* Exercise
Please return only the lines from the one with "Filter by TCGA-HNSC project" through the final line of the data, unchanged, with pictures omitted.

* Records for processing
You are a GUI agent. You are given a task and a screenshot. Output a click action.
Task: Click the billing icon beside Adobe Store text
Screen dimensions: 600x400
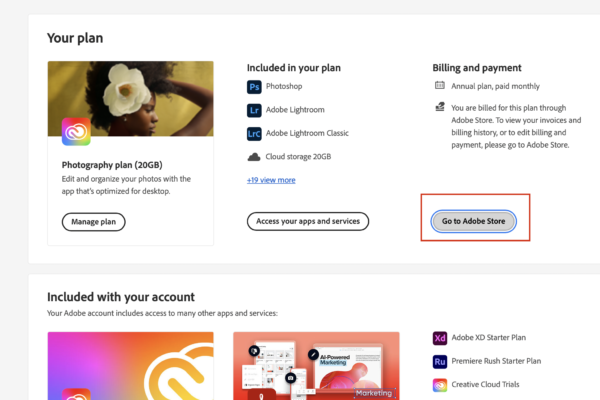440,107
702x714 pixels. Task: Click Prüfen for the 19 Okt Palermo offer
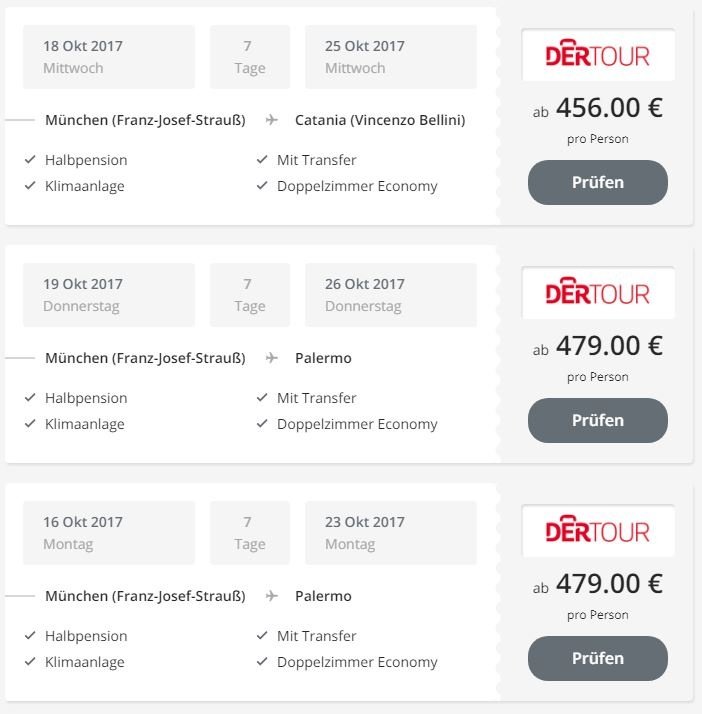tap(598, 420)
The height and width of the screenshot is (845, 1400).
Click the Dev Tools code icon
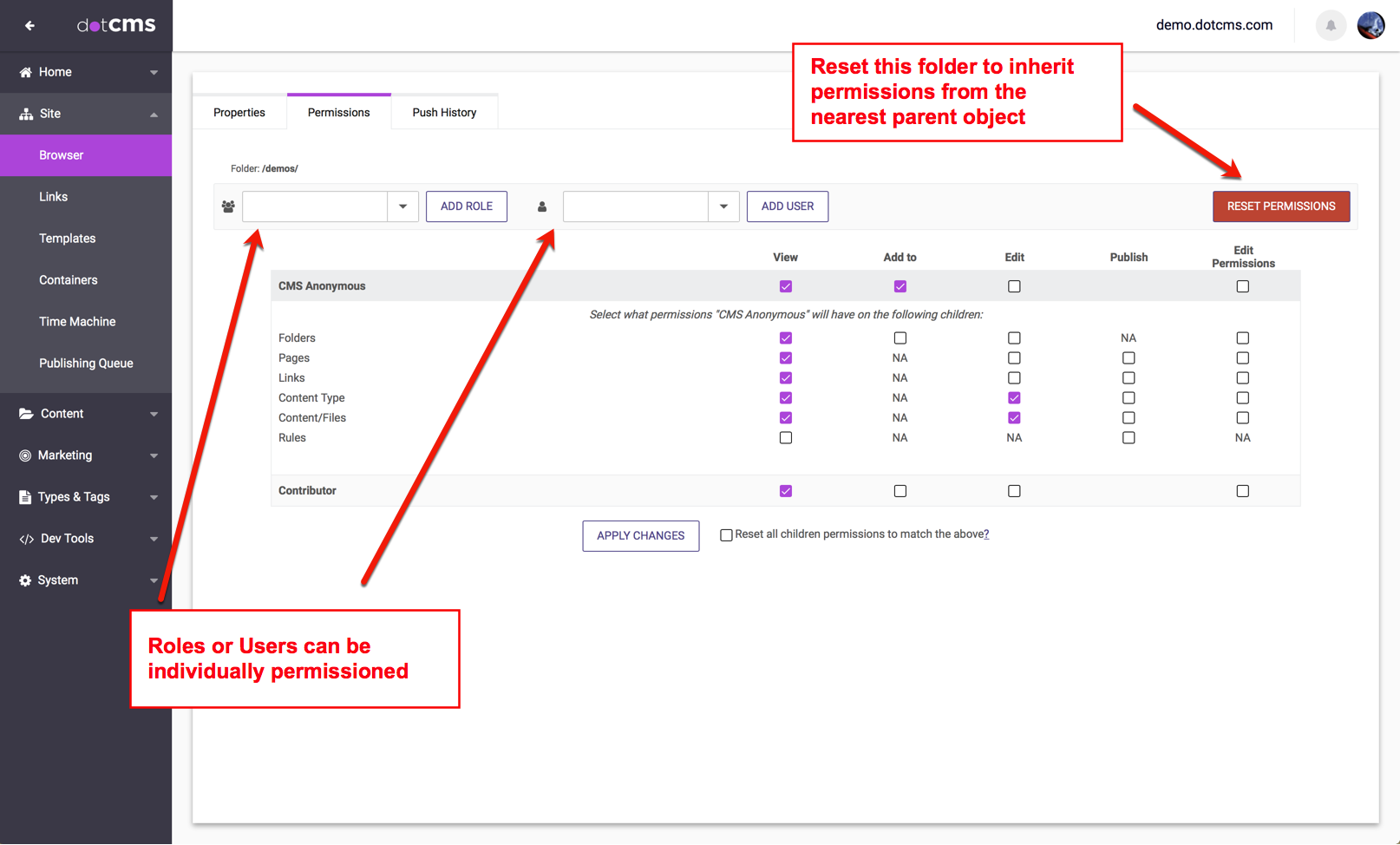pos(26,539)
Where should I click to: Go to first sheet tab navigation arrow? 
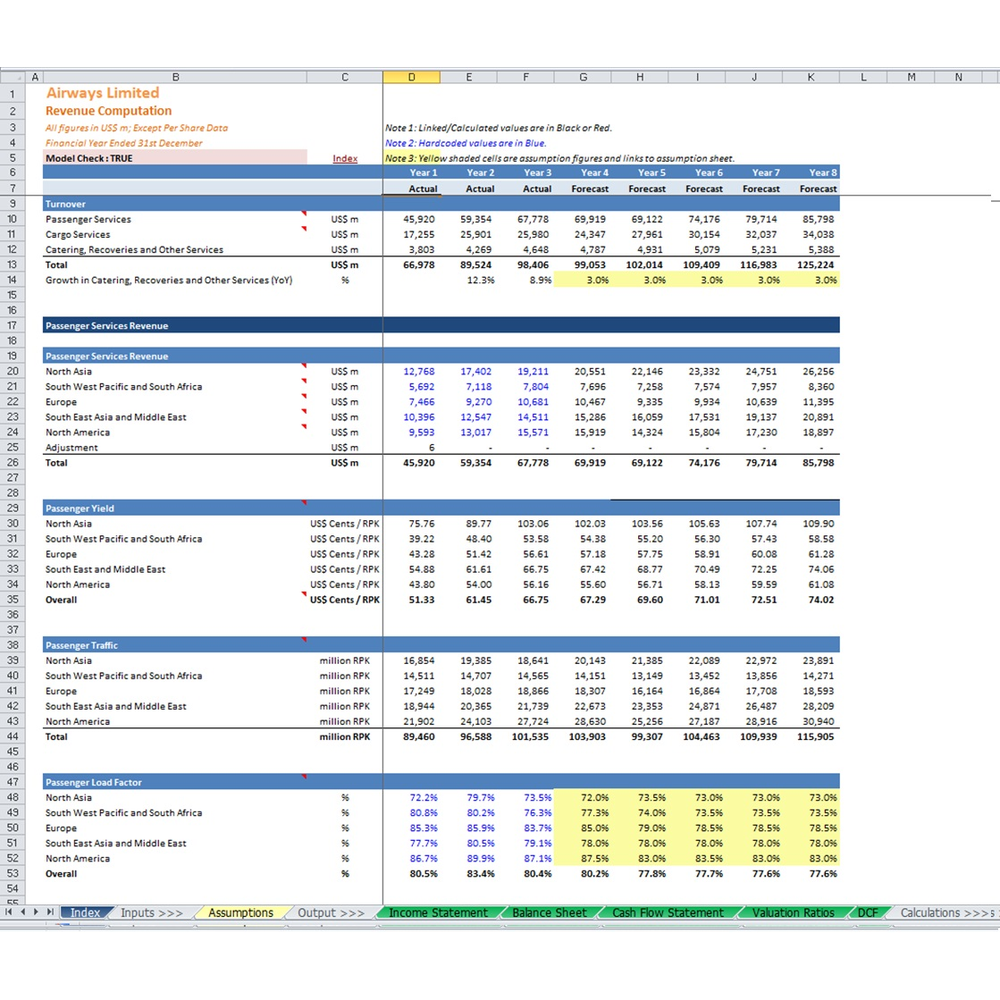(8, 912)
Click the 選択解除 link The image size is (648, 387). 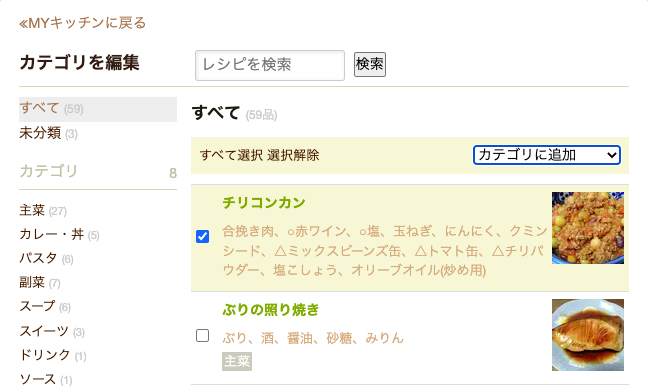point(293,155)
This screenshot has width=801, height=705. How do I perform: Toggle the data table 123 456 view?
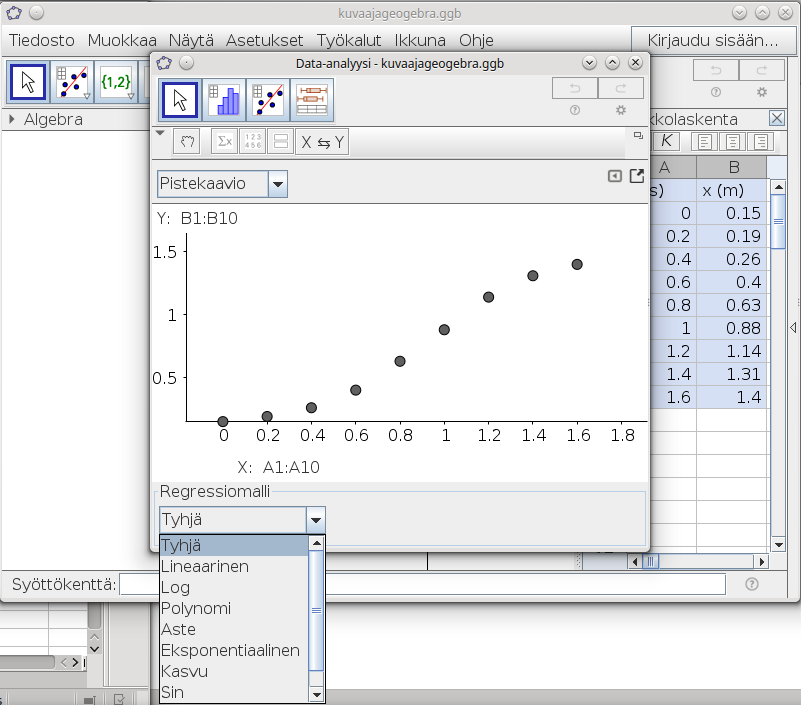[253, 142]

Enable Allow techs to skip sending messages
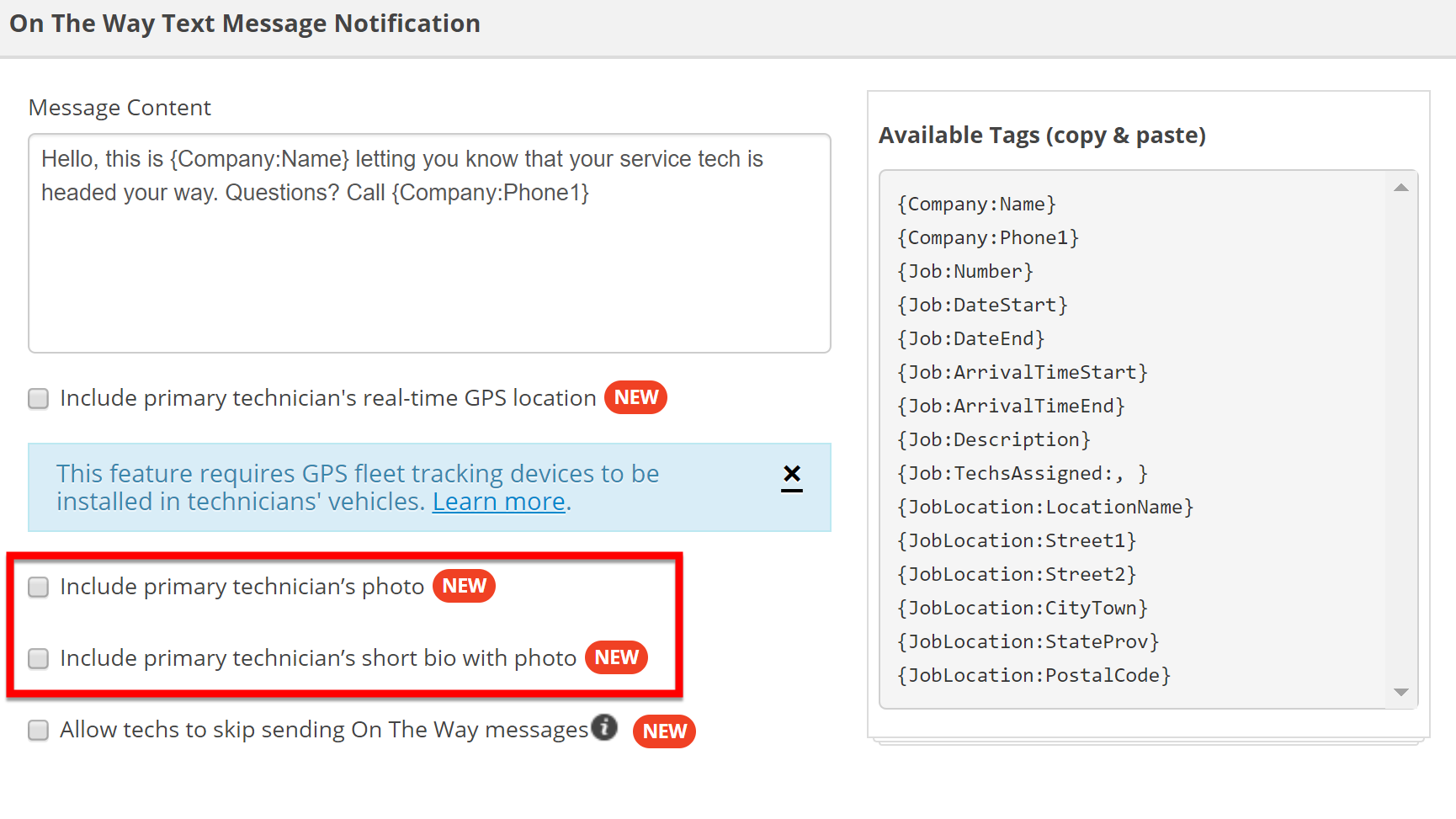click(39, 730)
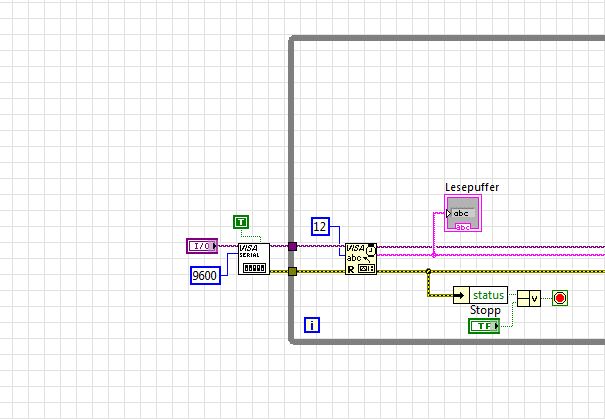This screenshot has width=605, height=419.
Task: Toggle the True boolean constant
Action: click(241, 222)
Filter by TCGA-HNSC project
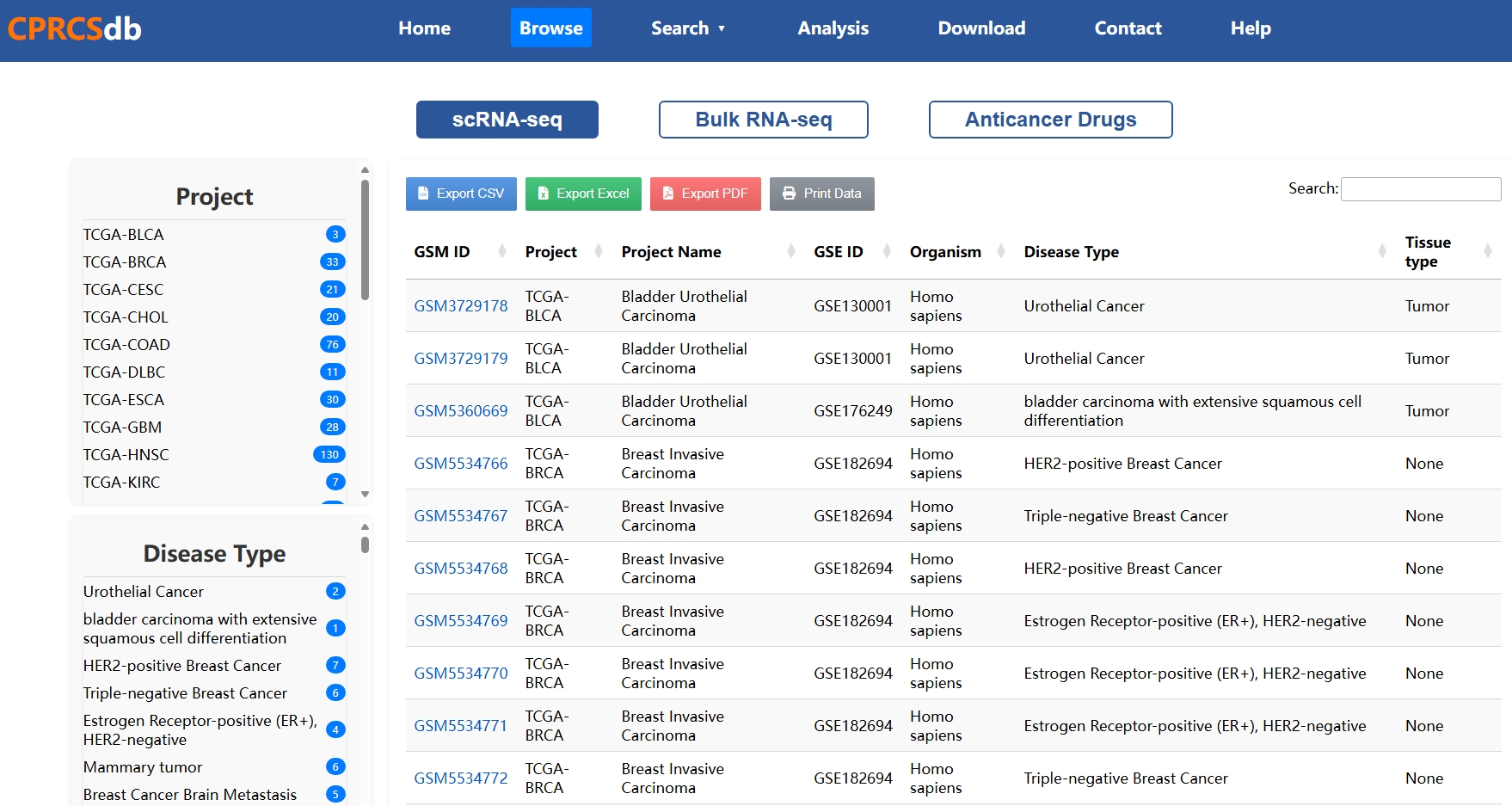 (x=126, y=455)
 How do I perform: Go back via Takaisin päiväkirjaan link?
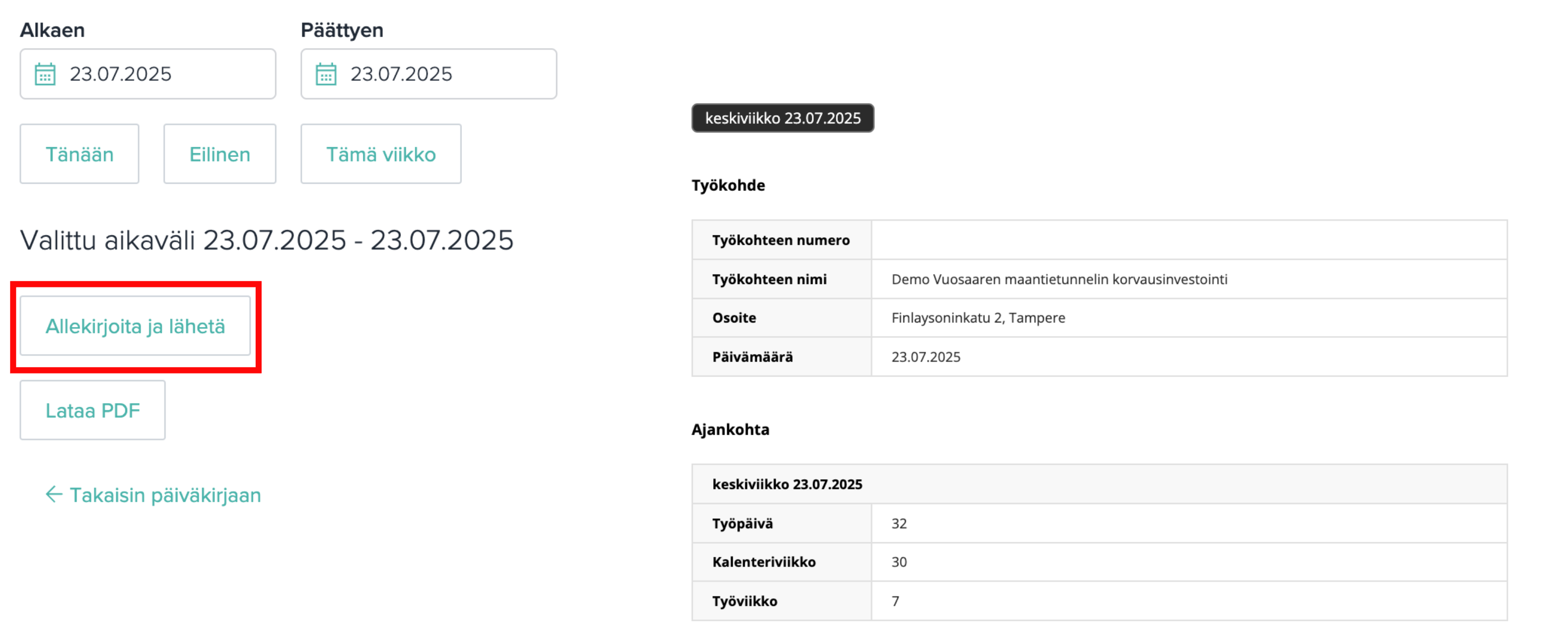coord(153,495)
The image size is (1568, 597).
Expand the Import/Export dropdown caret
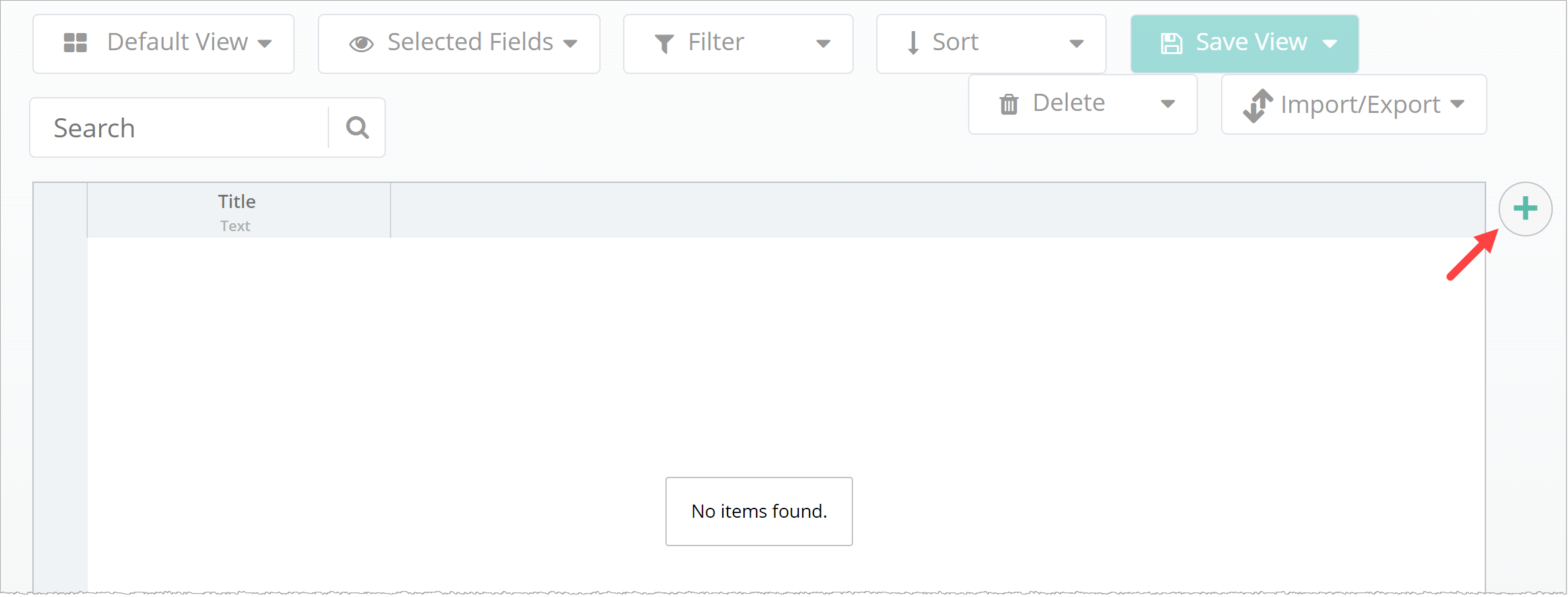[x=1458, y=104]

* Solution for this problem
Filter by TCGA-HNSC project
 (x=126, y=455)
 How do I perform: Go back via Takaisin päiväkirjaan link?
coord(153,495)
The image size is (1568, 597).
Expand the Import/Export dropdown caret
[x=1458, y=104]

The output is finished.